Hill and Duque "filled not only the weight pockets but also the equipment pockets of the BCD. Thus, much of the divers' weight could not be easily jettisoned," the report says.

Soon after beginning the dive, Hill and Duque rapidly descended as much as 220 feet, according to the report. Dive tenders on the surface, who monitored ropelike lines connected to the divers, became concerned that too much tending line was being let out too quickly. They brought the divers to the surface at 6:48 PM. Despite efforts to resuscitate them, both divers were pronounced dead at about 8:00 PM.

An autopsy found the cause was a "lack of oxygen with severe air pressure damage to the lungs," according to the report, which notes that Hill and Duque were still carrying all the weight they had when they started the dive.

"The amount of weight used by the two divers is considered excessive," said Rear Admiral Paul Higgins in a statement released by the Coast Guard. Higgins is the Coast Guard's director of health and safety.

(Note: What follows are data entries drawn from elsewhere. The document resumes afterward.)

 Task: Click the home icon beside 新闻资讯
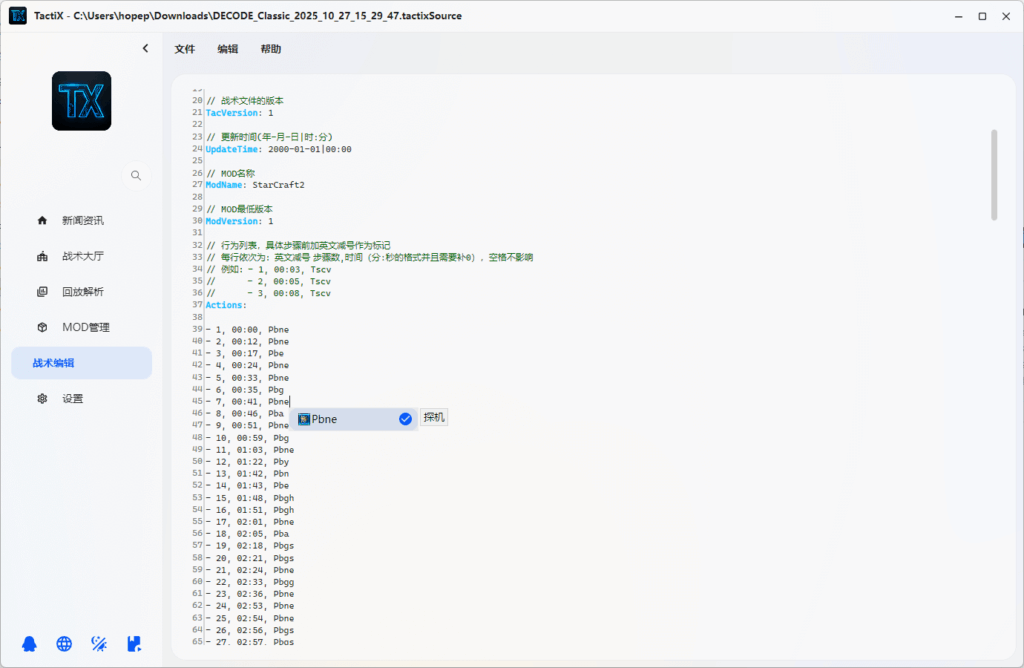point(42,220)
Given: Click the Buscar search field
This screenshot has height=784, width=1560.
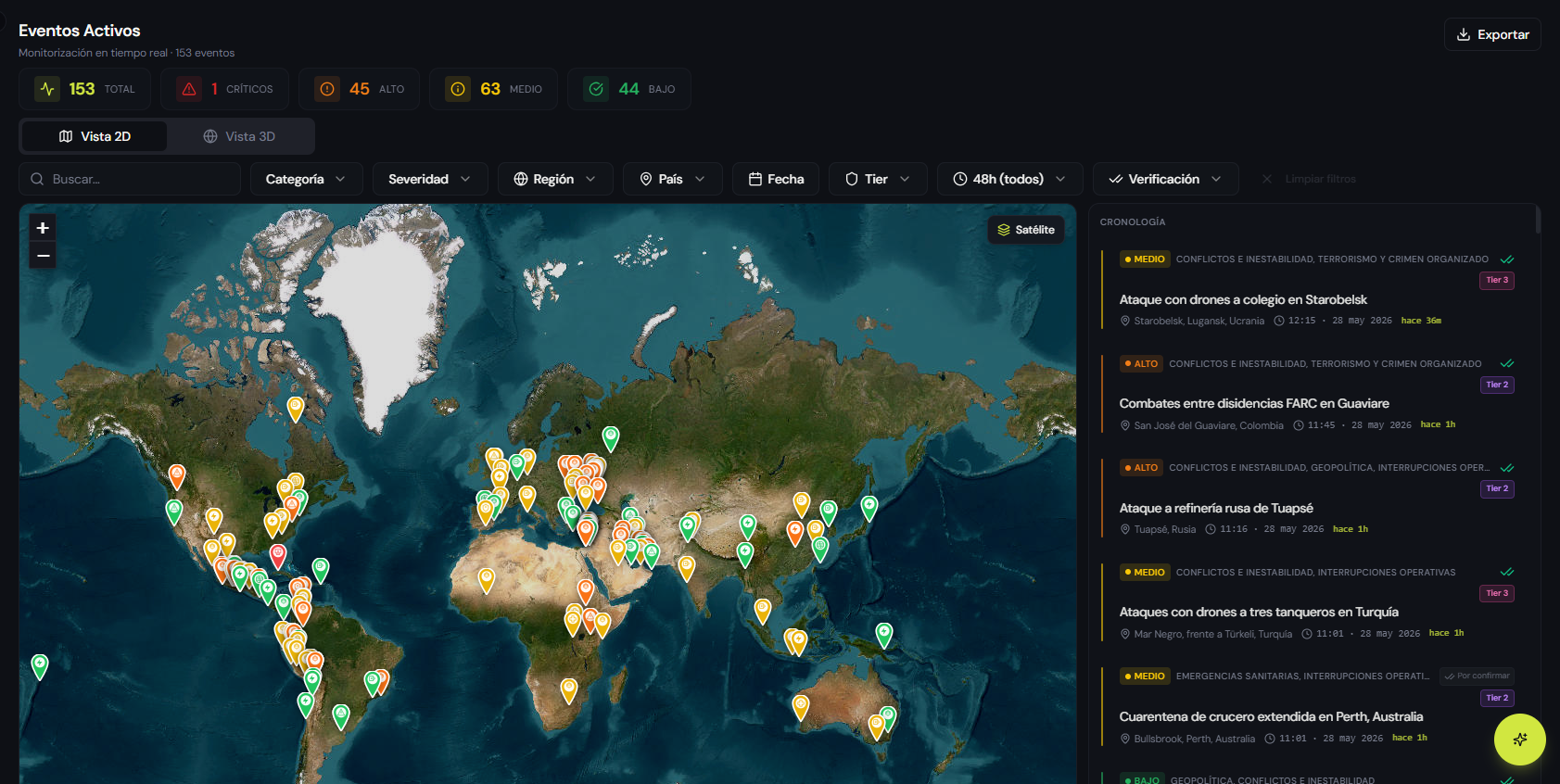Looking at the screenshot, I should click(x=130, y=179).
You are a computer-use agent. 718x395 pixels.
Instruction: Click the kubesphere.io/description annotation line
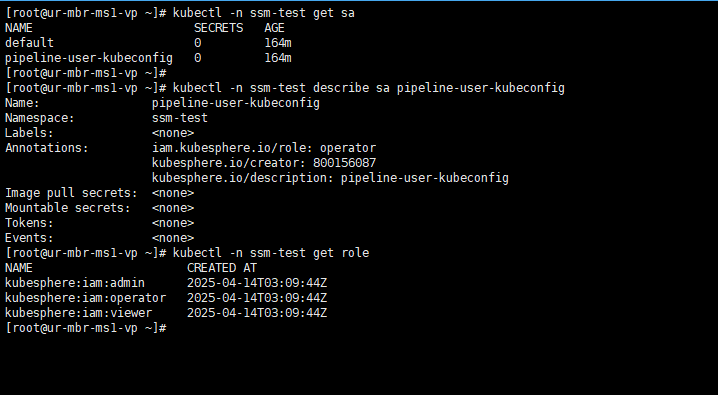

Higgins said that experienced divers typically wear 20 to 30 pounds of weight, but that Hill usually dove with about 50 pounds of weight, perhaps because of a rapid uncontrolled ascent to the surface she had experienced a year earlier.

Harsh Words for Command Staff

The report notes that neither diver wore weight belts, as required. In addition, the investigation found that not enough qualified dive staff was on hand during the dive. The dive tenders, for example, were not qualified.

But the report also has harsh words for the Healy's command staff. The ship's captain, executive officer and operations officer "failed to exercise leadership and supervision expected," in the words of the report.

"Their actions demonstrated a lack of knowledge of the Coast Guard's dive program, and a lack of knowledge and disregard for the high level of risk of cold water diving," investigators found.

The ship's captain, Cmdr. Douglas Russell, was removed from command shortly after the incident.

"These unfortunate deaths were not caused by a single decision, or the failure of a single person or entity," said the Coast Guard's Pacific Area commander, Vice Admiral Charles Wurster. "We have learned many things from this accident. In years to come, when we look back on this tragedy, it will, without question, be seen as the distinct and positive turning point in the Coast Guard dive program."

In a statement, Hill's family said that "no one failure can be blamed, but each contributed to a series of events resulting in a tragic loss to the families, friends and the Coast Guard. Their deaths will not be in vain if the actions proposed by the Coast Guard resulting from this investigation are implemented and no other family will go through what we have experienced."